The restaurant didn’t see a ton of business last year for the challenge, although, “we weren’t at the end line,” Power said. “This year we were right there.”
Carver’s Ski and Snowboard Shop in Breck had a tent set up at the Riverwalk Center for the race on Friday, and had a ton of people coming in for challenge bottles and jerseys, store assistant manager David Bottomley said. The shop itself was pretty busy on Saturday, but “cleared out” on Sunday.
The crowd at the start seemed a little thinned out compared to last year’s finish stage, Bottomley said – he thinks most people go to the finishes.
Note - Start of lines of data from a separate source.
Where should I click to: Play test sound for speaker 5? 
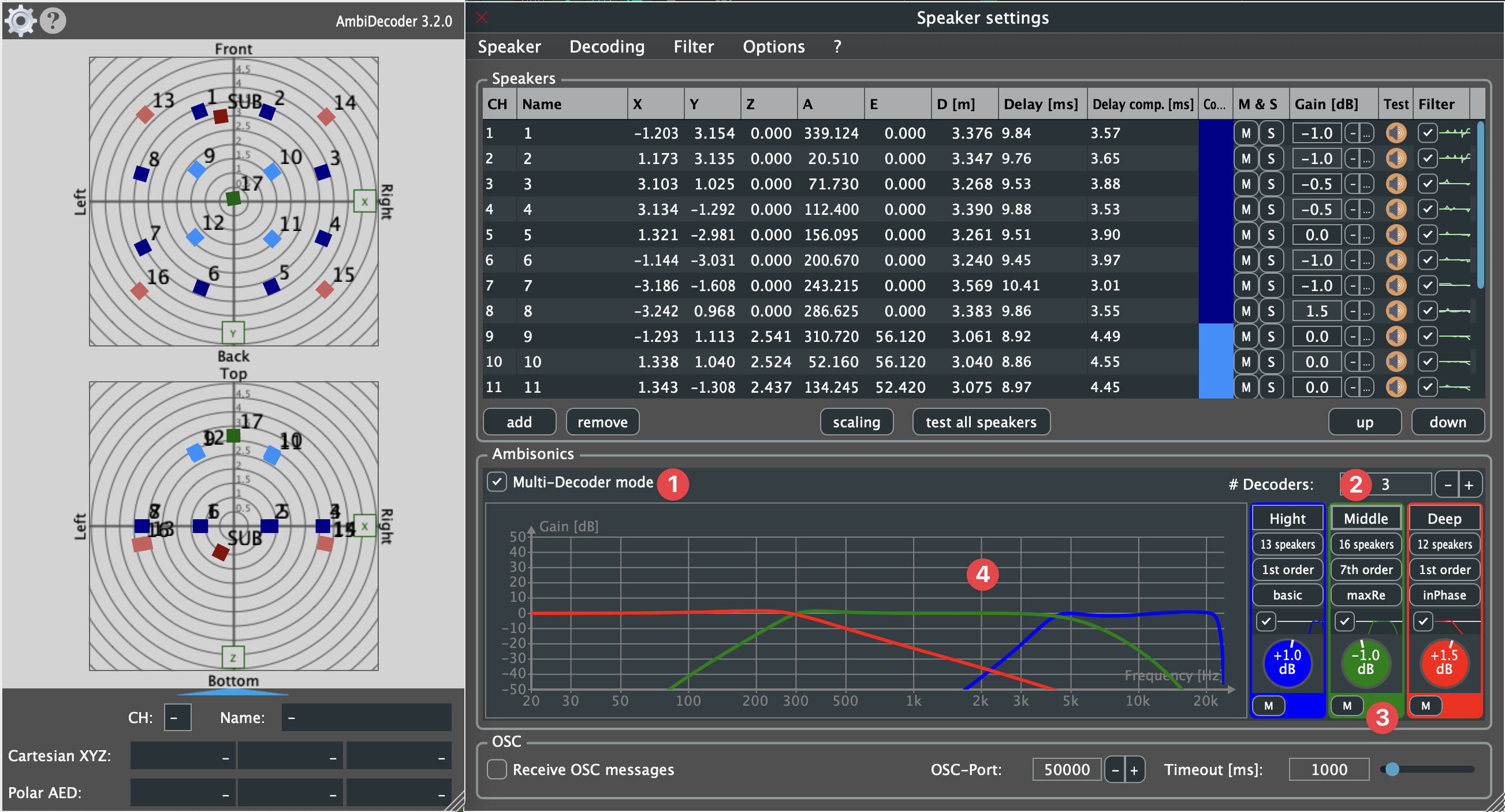[1396, 235]
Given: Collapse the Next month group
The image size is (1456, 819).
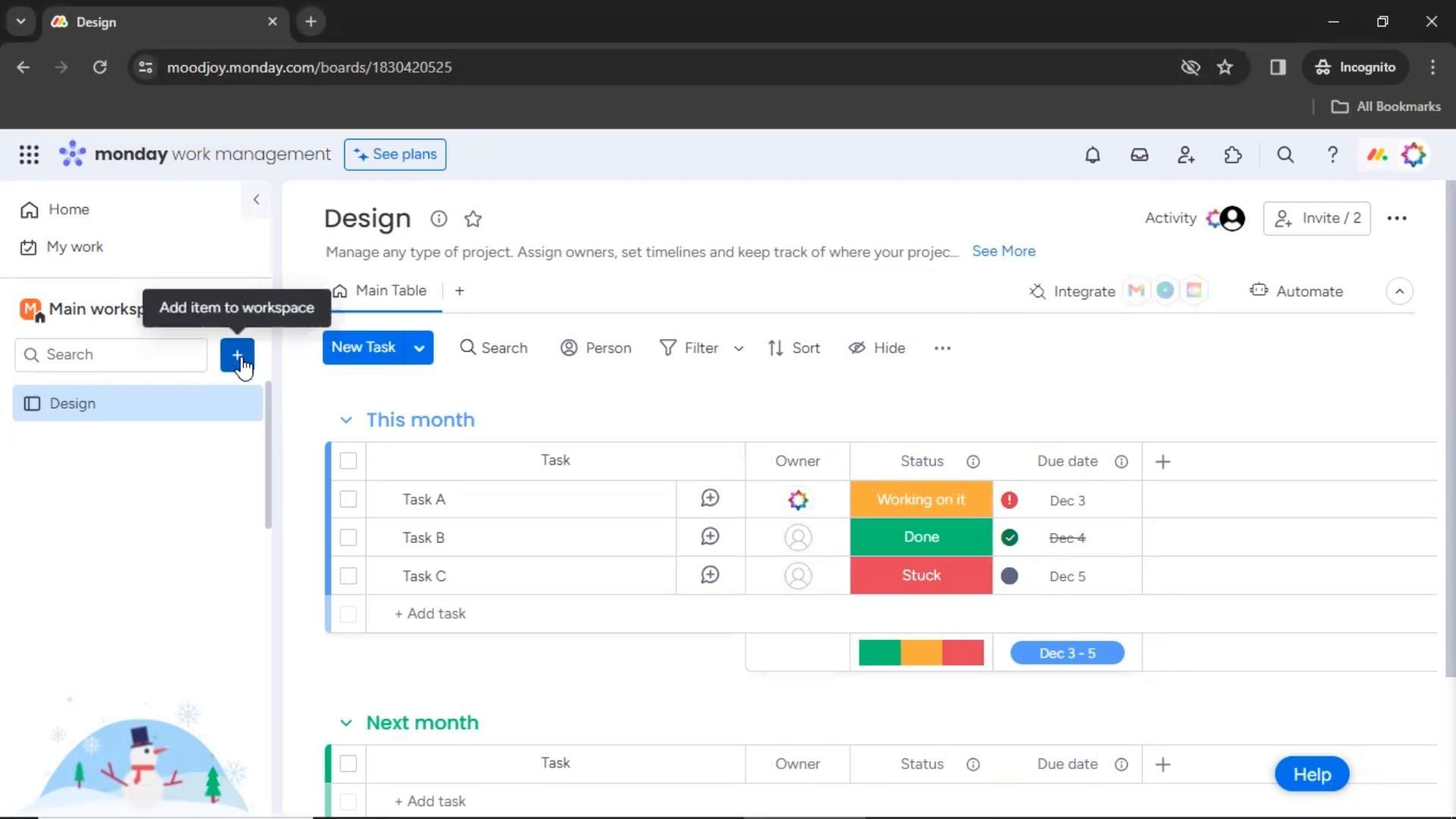Looking at the screenshot, I should 346,723.
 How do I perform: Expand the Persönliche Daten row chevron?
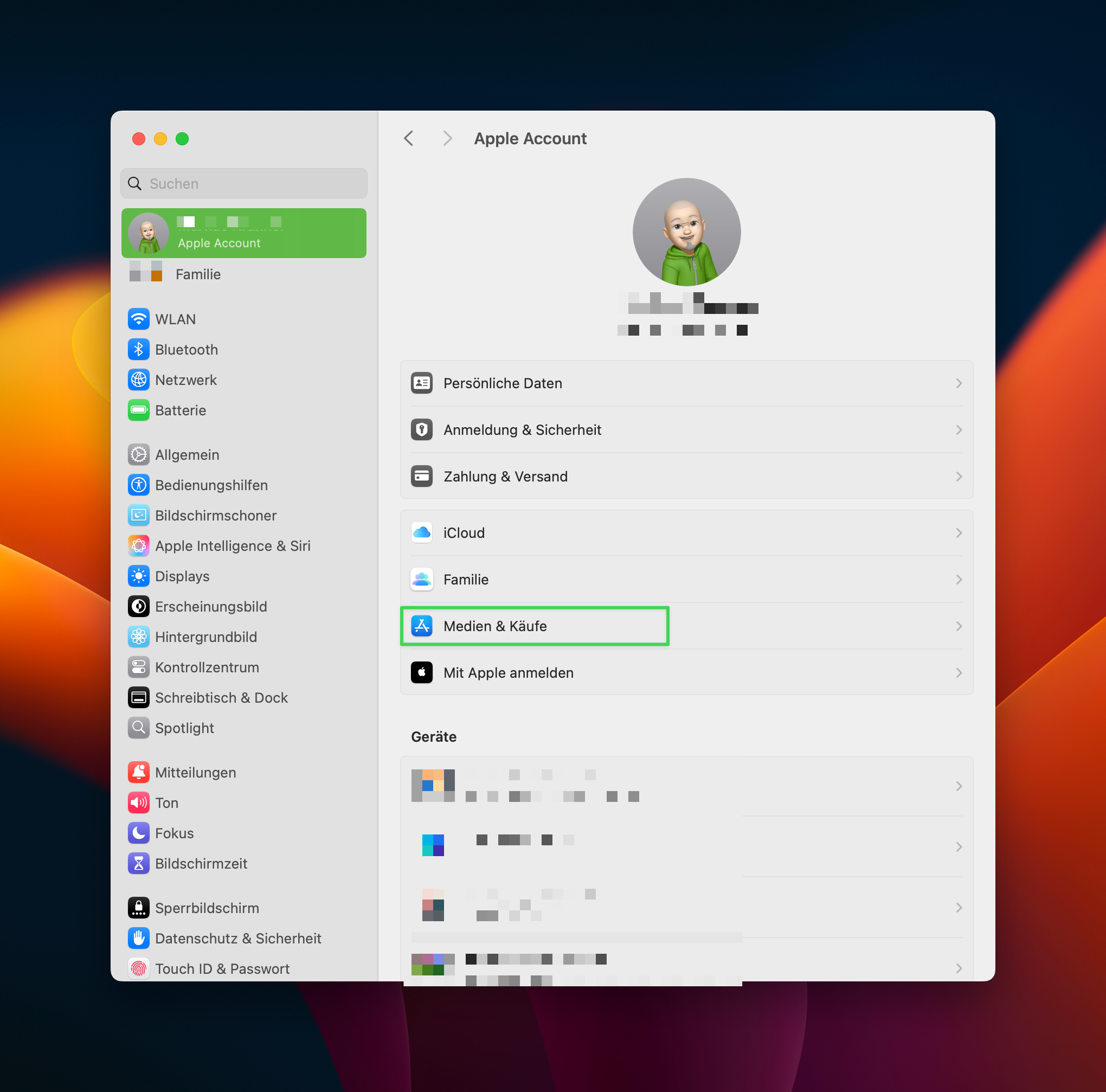[959, 383]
Crowds in mountain towns weren’t as big as expected, according to an article in The Denver Post. Race officials told organizers in Durango, Crested Butte, Aspen, Beaver Creek and Breck to prepare for crowds between 10,000 to 25,000 people, but preliminary estimates put them at 5,000 to 6,000, the report said.
It’s hard to tell what the turnout was, said Kim Dykstra-DiLallo, Breck spokeswoman and Pro Challenge Local Organizing Committee member. With no entrance gate, and people spread out between the start in town, Blue River and Hoosier Pass, “it’s difficult for us to put a number on it,” she said.
But, the town did hear from organizers that the Breckenridge start was the best one in terms of people, she said. “We’re actually quite pleased with the crowds.”
For the town, it’s not just about that one day, or one weekend. It’s the branding of Breckenridge as a biking town, and the worldwide exposure. The French media even picked up the story about the “Bikeffel Tower,” Dykstra-DiLallo said.
“It’s just so phenomenal to see the excitement in our community, and at this level,” she said. “We really put ourselves on the map.”